QUOTED PASSAGE.
┌────────
Hunting for wild flowers in Western Australia

A carnivorous sundew.

In early spring, Western Australia’s wild flowers draw hoards of hunters in search of a floral fix

Words & Photos: Don Fuchs

The first solid clue comes at the caravan park in Mingenew in Western Australia’s wheat belt. Word gets around that the lady at the tourism bureau in the small town of Morawa, 60 kilometres away, can provide details of the possible location of a very special plant. The chase is now on in earnest. From Mingenew it leads to Morawa and then on to Canna. Canna is no more than a grain silo along a train line, a few small houses and a Landmark grocery store. There, next to a red telephone box, is a blackboard with the following information: “Wreath flowers – 1.6 + 6km N. on NE Canna Road (see map).” Below the blackboard, tucked under an honesty jar, are photocopied maps. Thanks to a resident flower enthusiast, the search for a very elusive plant is nearing its end. A few kilometres on and true to the blackboard’s promise there they are, marked by a white plastic barrel on the road side: rings of delicate cream-coloured flowers with blushed tips growing on the gravel shoulder of the road – wreath flowers or Lechenaultia macrantha.
└────────
SET TASK 1.
In the entries, take the part that opens with the line containing "You are a computer-use" and closes with the line containing "[x=54, y=32]", and swap "home logo" for "main logo" throughout, leaving everything else unchanged. Write out only those lines, without the pictures.
The entries below have no connection to the article on hunting for wild flowers in Western Australia.

RAW DATA.
┌────────
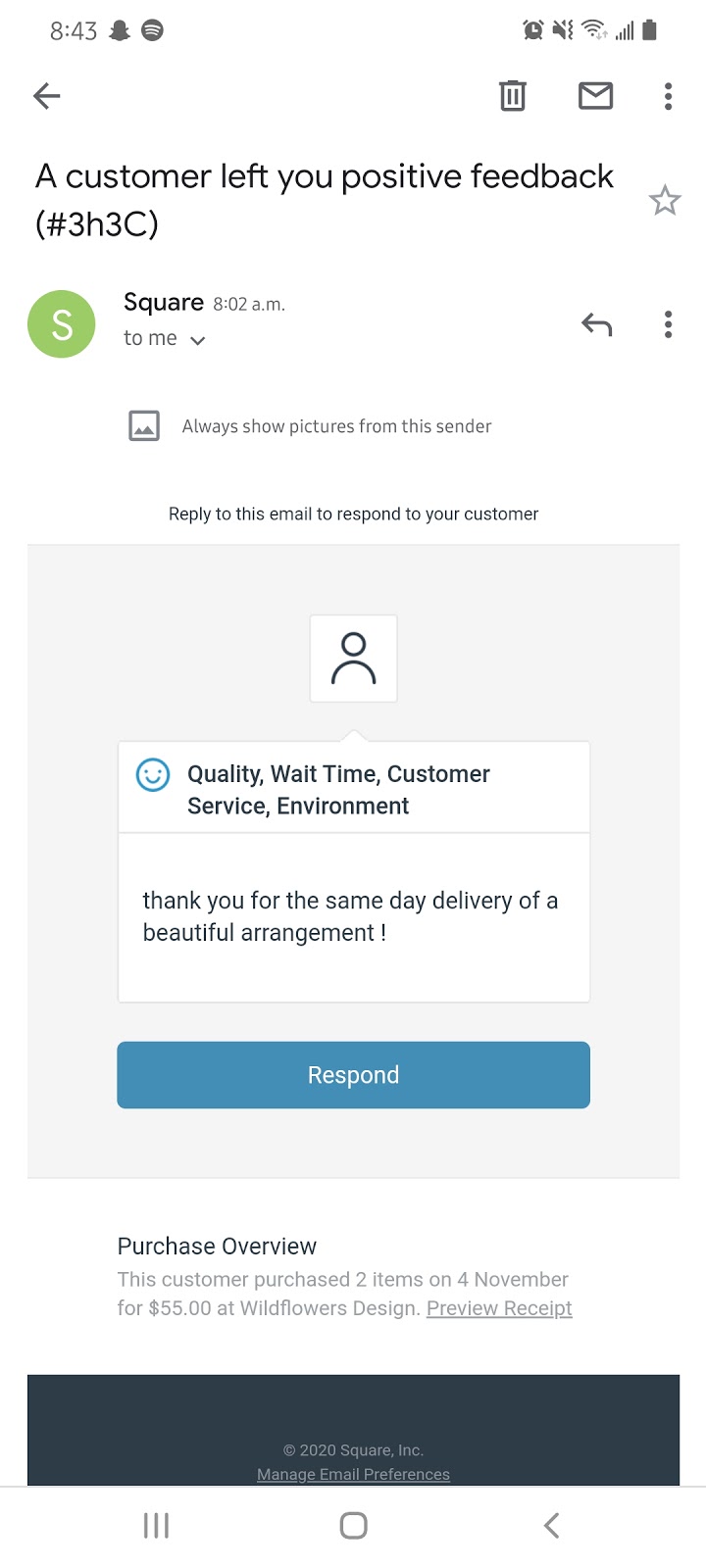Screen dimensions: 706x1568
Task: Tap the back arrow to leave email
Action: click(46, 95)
└────────
┌────────
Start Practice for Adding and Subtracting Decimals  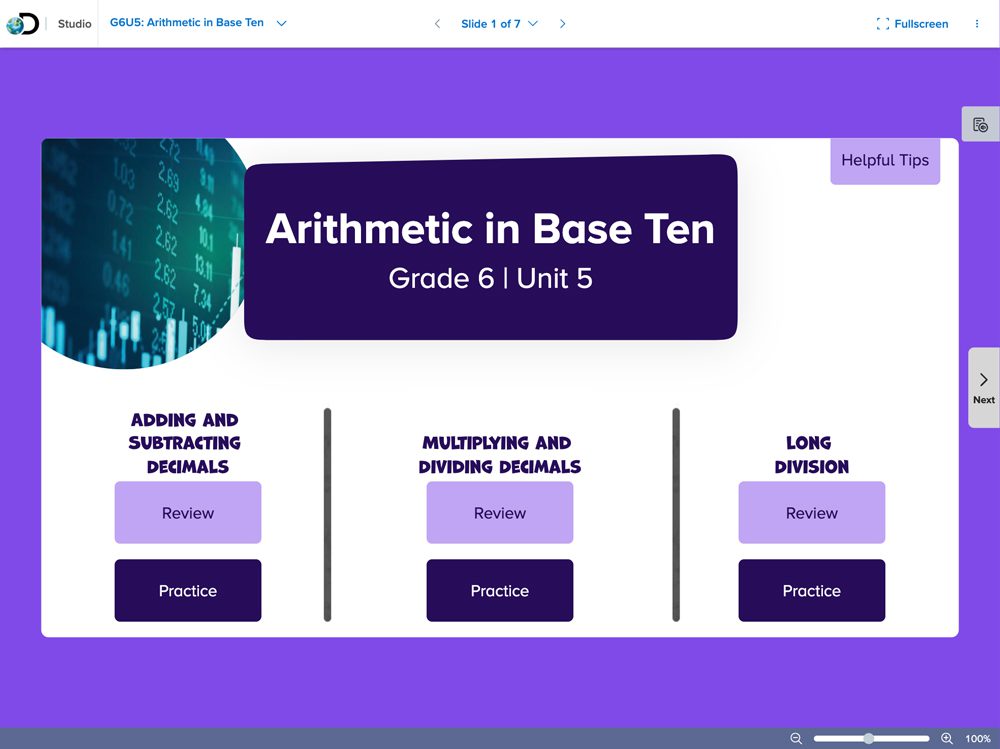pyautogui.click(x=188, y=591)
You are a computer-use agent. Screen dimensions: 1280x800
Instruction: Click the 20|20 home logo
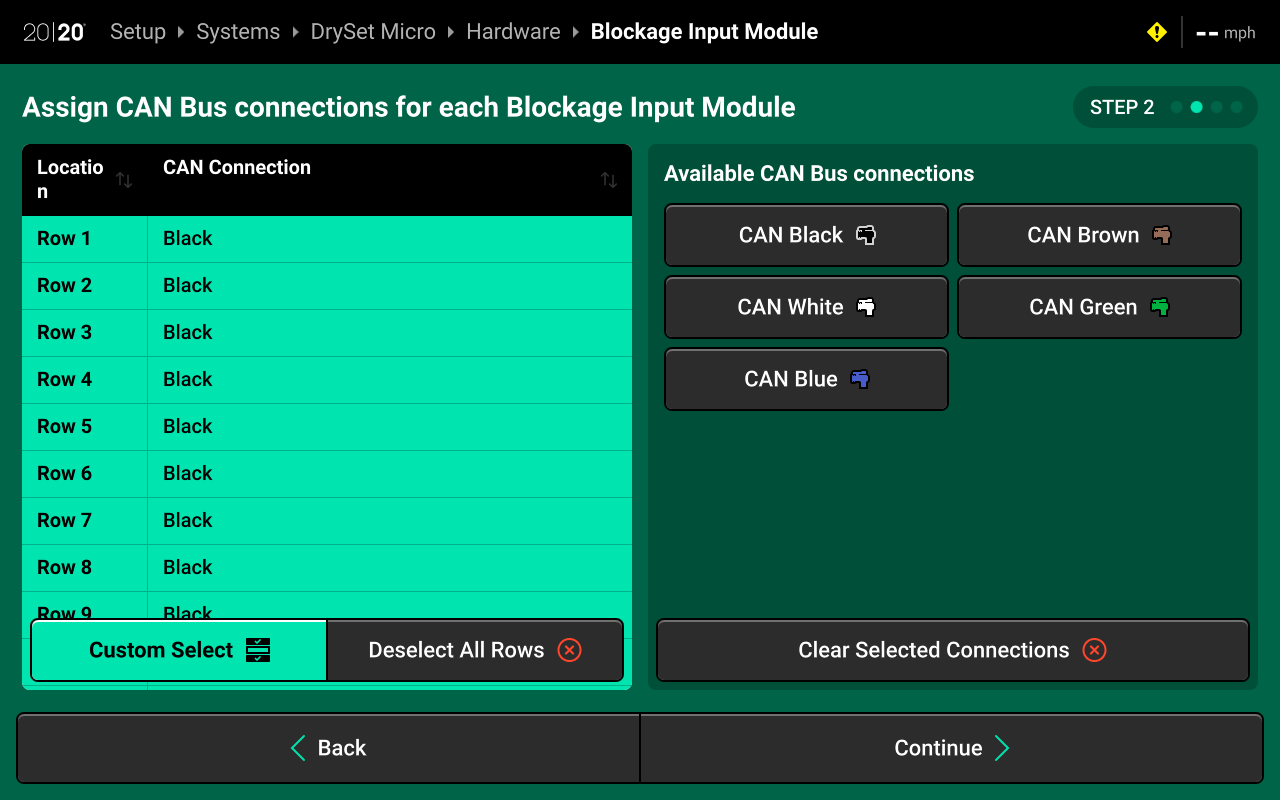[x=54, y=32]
└────────
SET TASK 2.
Give the article on hunting for wild flowers in Western Australia again in full, word for word.

WORKED SOLUTION 1.
You are a computer-use agent. Screen dimensions: 1280x800
Instruction: Click the 20|20 main logo
[x=54, y=32]

WORKED SOLUTION 2.
Hunting for wild flowers in Western Australia

A carnivorous sundew.

In early spring, Western Australia’s wild flowers draw hoards of hunters in search of a floral fix

Words & Photos: Don Fuchs

The first solid clue comes at the caravan park in Mingenew in Western Australia’s wheat belt. Word gets around that the lady at the tourism bureau in the small town of Morawa, 60 kilometres away, can provide details of the possible location of a very special plant. The chase is now on in earnest. From Mingenew it leads to Morawa and then on to Canna. Canna is no more than a grain silo along a train line, a few small houses and a Landmark grocery store. There, next to a red telephone box, is a blackboard with the following information: “Wreath flowers – 1.6 + 6km N. on NE Canna Road (see map).” Below the blackboard, tucked under an honesty jar, are photocopied maps. Thanks to a resident flower enthusiast, the search for a very elusive plant is nearing its end. A few kilometres on and true to the blackboard’s promise there they are, marked by a white plastic barrel on the road side: rings of delicate cream-coloured flowers with blushed tips growing on the gravel shoulder of the road – wreath flowers or Lechenaultia macrantha.